Les P'tits Cadavres de Lyly

Une série de romans pour ceux qui aiment leurs histoires pleines de tripes, de silence et de noir.

Chaque 31 octobre, j’ouvre une porte.
Elle grince. Elle saigne. Elle vous attend.

Les P'tits Cadavres de Lyly, c’est ma façon de vous tendre la main et de vous entraîner de l’autre côté — pas celui des fantômes, mais celui des vivants qui puent la folie, des regards qu’on évite, des vérités qu’on enterre. Une série de romans d’horreur, un par an, toujours publié à Halloween. Un rendez-vous avec la mort, la chair, l’obsession. Et vous.

Chaque tome est indépendant. Pas de suite, pas de repère, pas de balise. Seulement une nouvelle plongée dans les abysses : un tueur, une voix intérieure, une spirale.
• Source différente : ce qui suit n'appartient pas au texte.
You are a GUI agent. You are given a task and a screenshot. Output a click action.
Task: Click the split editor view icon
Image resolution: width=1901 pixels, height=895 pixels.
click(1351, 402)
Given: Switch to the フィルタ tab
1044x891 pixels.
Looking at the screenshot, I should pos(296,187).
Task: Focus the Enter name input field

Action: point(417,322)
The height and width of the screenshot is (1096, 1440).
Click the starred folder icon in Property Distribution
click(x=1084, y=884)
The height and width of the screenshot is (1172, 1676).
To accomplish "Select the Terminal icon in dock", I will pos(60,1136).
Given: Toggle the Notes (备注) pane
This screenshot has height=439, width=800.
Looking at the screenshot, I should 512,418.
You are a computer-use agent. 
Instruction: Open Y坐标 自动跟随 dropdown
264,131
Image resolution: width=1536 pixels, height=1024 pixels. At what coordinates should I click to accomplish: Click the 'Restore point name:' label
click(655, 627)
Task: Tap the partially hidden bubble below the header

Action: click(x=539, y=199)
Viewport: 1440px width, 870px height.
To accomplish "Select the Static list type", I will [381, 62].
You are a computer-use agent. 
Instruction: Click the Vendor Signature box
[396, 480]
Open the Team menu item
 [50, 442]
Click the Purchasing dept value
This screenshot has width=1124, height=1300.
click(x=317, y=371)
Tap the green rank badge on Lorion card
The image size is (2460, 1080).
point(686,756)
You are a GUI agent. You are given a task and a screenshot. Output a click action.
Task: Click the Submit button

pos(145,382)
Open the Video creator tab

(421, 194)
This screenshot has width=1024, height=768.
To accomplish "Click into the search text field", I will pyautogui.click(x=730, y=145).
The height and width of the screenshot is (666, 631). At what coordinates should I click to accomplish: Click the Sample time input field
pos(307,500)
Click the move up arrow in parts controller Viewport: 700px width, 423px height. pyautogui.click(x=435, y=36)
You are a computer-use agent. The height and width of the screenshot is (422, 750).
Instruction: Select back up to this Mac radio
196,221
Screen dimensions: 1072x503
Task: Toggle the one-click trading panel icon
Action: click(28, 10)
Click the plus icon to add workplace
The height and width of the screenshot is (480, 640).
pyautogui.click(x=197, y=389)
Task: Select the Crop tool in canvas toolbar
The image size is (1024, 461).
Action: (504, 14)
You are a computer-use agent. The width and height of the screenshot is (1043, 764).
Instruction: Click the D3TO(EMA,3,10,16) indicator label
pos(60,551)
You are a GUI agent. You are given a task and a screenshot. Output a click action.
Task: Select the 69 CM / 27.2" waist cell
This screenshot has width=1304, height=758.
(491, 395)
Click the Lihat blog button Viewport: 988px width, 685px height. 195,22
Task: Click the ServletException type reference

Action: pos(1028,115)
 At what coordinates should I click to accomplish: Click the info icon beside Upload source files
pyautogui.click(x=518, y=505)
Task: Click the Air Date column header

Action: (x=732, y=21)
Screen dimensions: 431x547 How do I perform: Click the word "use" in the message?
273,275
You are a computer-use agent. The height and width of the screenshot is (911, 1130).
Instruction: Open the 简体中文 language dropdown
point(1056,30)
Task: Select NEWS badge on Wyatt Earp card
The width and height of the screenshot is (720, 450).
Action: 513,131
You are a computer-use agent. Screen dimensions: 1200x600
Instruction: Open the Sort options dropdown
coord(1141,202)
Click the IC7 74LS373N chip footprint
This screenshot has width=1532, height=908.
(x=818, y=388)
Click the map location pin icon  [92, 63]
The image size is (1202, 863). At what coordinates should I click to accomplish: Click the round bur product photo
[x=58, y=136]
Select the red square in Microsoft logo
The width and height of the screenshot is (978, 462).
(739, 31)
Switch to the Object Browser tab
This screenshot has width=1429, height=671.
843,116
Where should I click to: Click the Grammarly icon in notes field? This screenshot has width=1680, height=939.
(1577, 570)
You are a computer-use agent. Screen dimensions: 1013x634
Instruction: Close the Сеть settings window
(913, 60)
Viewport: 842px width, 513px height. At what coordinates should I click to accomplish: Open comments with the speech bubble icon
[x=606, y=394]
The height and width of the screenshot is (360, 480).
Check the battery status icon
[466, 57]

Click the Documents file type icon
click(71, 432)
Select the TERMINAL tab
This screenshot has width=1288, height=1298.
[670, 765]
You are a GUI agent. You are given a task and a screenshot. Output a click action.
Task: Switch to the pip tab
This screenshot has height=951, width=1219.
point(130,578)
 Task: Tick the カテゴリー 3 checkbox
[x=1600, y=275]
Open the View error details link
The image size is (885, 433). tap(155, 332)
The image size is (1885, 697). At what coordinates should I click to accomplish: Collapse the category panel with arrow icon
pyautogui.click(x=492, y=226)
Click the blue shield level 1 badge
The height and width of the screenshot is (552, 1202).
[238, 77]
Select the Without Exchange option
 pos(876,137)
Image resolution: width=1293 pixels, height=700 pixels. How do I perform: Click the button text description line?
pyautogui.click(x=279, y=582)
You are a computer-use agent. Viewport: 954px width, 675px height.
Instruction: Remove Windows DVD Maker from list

Ça commence toujours par une faille. Une faille qui se cache dans le quotidien. Dans les bruits d’un appartement, dans les gestes d’un voisin, dans l’éclat d’un miroir. Et puis, lentement ou brutalement, ça dégénère. Et il est trop tard.

J’écris comme d’autres hurlent. Sans chercher la beauté, sans chercher à plaire.
Mes personnages ne sont pas là pour vous rassurer. Ils sont là pour vous confronter.
À ce que vous cachez. À ce que vous refoulez.
Ils n’auront pas de rédemption. Et vous non plus.

Le style est cru, clinique, sec comme un scalpel. Inspiré par Bret Easton Ellis, Clive Barker ou Poppy Z. Brite — mais toujours écrit avec mes propres nerfs.

Je ne vous promets pas des fins heureuses.
Je vous promets de la tension, du sang, du vrai.
Et ce petit goût métallique dans la bouche, qu’on appelle parfois la vérité.